Remove some un-needed columns using select().
Note “-” before each column name.

flies <- flies %>% select(-stock.num,
                          -loaded,
                          -file,
                          -gene,
                          -temp.C)

Data frame now has fewer columns

dim(flies)
#> [1] 7754   11

Data analysis

We will walk through analyses comparing just two groups: female control flies versus female experimental flies. In subsequent tutorials we’ll look at more complex data.

Nomeclature: “Student”" vs. “fly-level”" data

Because these data result from summarizing the work done by each student, I will refer to it as student-level data.
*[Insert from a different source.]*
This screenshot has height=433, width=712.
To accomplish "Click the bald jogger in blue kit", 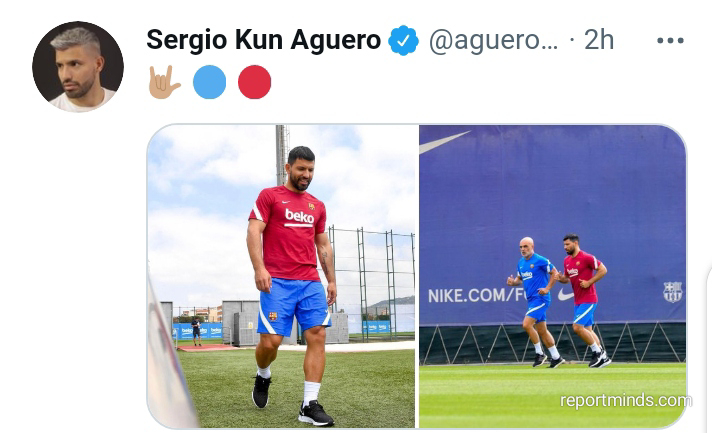I will 536,301.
In contrast, the raw data generated by the student is fly-level data because each data point represents a single fly.

Data from 1 student: t-test

Extract data for a single student using the dplyr::filter() command.
Select on TWO conditions: student.ID == 1 AND sex == “F”

student1.F <- flies %>% filter(student.ID ==  1 &
                                    sex == "F")

Data frame now has many fewer rows

dim(student1.F)
#> [1] 24 11

Data exploration

Examine the data and consider the issues raised by Consider the issues raied by Zuur et al 2010

Structure of the data

We can think of the data like this

working <- student1.F
working$i <- 1:nrow(working)

i.E <- which(working$E.or.C == "E")

i.use <- c(min(working$i[i.E])
,min(working$i[i.E])+1
,max(working$i[i.E])-1
,max(working$i[i.E])
,min(working$i[-i.E])
,min(working$i[-i.E])+1
,max(working$i[-i.E])-1
,max(working$i[-i.E]))

i.medians <- round(c(median(working$i[i.E])
,median(working$i[-i.E])),0)



working[-i.use, "i"] <- "*\n*\n*"



working$pathString <- with(working,
                              paste(allele,
                                    E.or.C,
                                    i,
                                    sep = "/"))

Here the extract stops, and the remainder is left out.